(Target position records)
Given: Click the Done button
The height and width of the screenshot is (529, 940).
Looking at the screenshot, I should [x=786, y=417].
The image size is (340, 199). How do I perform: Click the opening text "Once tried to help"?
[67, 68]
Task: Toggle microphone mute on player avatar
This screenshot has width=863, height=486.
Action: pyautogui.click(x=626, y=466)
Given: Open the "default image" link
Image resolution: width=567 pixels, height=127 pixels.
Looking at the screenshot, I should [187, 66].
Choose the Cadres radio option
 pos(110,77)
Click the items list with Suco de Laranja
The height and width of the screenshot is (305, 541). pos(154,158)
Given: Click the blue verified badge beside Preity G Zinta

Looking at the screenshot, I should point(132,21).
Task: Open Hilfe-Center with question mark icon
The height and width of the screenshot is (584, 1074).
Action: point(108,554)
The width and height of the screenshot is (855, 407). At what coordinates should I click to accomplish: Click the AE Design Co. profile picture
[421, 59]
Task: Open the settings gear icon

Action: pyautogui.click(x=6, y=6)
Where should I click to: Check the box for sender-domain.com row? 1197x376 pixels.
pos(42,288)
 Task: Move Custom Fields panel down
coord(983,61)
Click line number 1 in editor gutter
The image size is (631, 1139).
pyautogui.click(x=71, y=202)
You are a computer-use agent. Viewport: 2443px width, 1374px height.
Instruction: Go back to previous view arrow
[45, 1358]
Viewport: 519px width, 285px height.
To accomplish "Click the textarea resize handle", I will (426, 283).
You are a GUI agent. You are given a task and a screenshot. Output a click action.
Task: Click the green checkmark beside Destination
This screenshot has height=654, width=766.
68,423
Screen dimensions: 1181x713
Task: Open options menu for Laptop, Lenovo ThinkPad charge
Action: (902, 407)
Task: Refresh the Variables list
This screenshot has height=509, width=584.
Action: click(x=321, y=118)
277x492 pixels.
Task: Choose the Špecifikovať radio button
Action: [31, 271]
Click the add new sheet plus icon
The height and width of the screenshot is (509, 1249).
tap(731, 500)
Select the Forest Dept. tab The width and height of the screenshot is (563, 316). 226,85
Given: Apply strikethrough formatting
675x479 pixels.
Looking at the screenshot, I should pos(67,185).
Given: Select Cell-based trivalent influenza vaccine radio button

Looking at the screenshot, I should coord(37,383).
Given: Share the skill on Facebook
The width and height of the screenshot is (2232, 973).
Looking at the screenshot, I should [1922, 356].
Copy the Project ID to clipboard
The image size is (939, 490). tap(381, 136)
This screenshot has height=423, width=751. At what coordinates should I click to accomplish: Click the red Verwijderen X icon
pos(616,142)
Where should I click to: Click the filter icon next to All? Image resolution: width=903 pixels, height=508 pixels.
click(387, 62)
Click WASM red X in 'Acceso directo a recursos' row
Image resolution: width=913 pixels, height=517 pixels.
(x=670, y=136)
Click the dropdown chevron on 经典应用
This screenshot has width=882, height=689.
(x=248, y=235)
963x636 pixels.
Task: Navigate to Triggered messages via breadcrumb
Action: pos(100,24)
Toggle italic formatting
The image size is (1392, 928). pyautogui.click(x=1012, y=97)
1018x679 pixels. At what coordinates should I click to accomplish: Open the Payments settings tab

● **What to produce**: Recast the material above as a JSON list of strings, one string per line, with blank lines left out.

● **Output of the task**:
[
  "Given: Click the Done button",
  "The height and width of the screenshot is (529, 940).",
  "Looking at the screenshot, I should [x=786, y=417].",
  "The image size is (340, 199). How do I perform: Click the opening text \"Once tried to help\"?",
  "[67, 68]",
  "Task: Toggle microphone mute on player avatar",
  "This screenshot has width=863, height=486.",
  "Action: pyautogui.click(x=626, y=466)",
  "Given: Open the \"default image\" link",
  "Image resolution: width=567 pixels, height=127 pixels.",
  "Looking at the screenshot, I should [187, 66].",
  "Choose the Cadres radio option",
  " pos(110,77)",
  "Click the items list with Suco de Laranja",
  "The height and width of the screenshot is (305, 541). pos(154,158)",
  "Given: Click the blue verified badge beside Preity G Zinta",
  "Looking at the screenshot, I should point(132,21).",
  "Task: Open Hilfe-Center with question mark icon",
  "The height and width of the screenshot is (584, 1074).",
  "Action: point(108,554)",
  "The width and height of the screenshot is (855, 407). At what coordinates should I click to accomplish: Click the AE Design Co. profile picture",
  "[421, 59]",
  "Task: Open the settings gear icon",
  "Action: pyautogui.click(x=6, y=6)",
  "Where should I click to: Check the box for sender-domain.com row? 1197x376 pixels.",
  "pos(42,288)",
  " Task: Move Custom Fields panel down",
  "coord(983,61)",
  "Click line number 1 in editor gutter",
  "The image size is (631, 1139).",
  "pyautogui.click(x=71, y=202)",
  "You are a computer-use agent. Viewport: 2443px width, 1374px height.",
  "Instruction: Go back to previous view arrow",
  "[45, 1358]",
  "Viewport: 519px width, 285px height.",
  "To accomplish \"Click the textarea resize handle\", I will (426, 283).",
  "You are a GUI agent. You are given a task and a screenshot. Output a click action.",
  "Task: Click the green checkmark beside Destination",
  "This screenshot has height=654, width=766.",
  "68,423",
  "Screen dimensions: 1181x713",
  "Task: Open options menu for Laptop, Lenovo ThinkPad charge",
  "Action: (902, 407)",
  "Task: Refresh the Variables list",
  "This screenshot has height=509, width=584.",
  "Action: click(x=321, y=118)",
  "277x492 pixels.",
  "Task: Choose the Špecifikovať radio button",
  "Action: [31, 271]",
  "Click the add new sheet plus icon",
  "The height and width of the screenshot is (509, 1249).",
  "tap(731, 500)",
  "Select the Forest Dept. tab The width and height of the screenshot is (563, 316). 226,85",
  "Given: Apply strikethrough formatting",
  "675x479 pixels.",
  "Looking at the screenshot, I should pos(67,185).",
  "Given: Select Cell-based trivalent influenza vaccine radio button",
  "Looking at the screenshot, I should coord(37,383).",
  "Given: Share the skill on Facebook",
  "The width and height of the screenshot is (2232, 973).",
  "Looking at the screenshot, I should [1922, 356].",
  "Copy the Project ID to clipboard",
  "The image size is (939, 490). tap(381, 136)",
  "This screenshot has height=423, width=751. At what coordinates should I click to accomplish: Click the red Verwijderen X icon",
  "pos(616,142)",
  "Where should I click to: Click the filter icon next to All? Image resolution: width=903 pixels, height=508 pixels.",
  "click(387, 62)",
  "Click WASM red X in 'Acceso directo a recursos' row",
  "Image resolution: width=913 pixels, height=517 pixels.",
  "(x=670, y=136)",
  "Click the dropdown chevron on 经典应用",
  "This screenshot has width=882, height=689.",
  "(x=248, y=235)",
  "963x636 pixels.",
  "Task: Navigate to Triggered messages via breadcrumb",
  "Action: pos(100,24)",
  "Toggle italic formatting",
  "The image size is (1392, 928). pyautogui.click(x=1012, y=97)",
  "1018x679 pixels. At what coordinates should I click to accomplish: Open the Payments settings tab"
]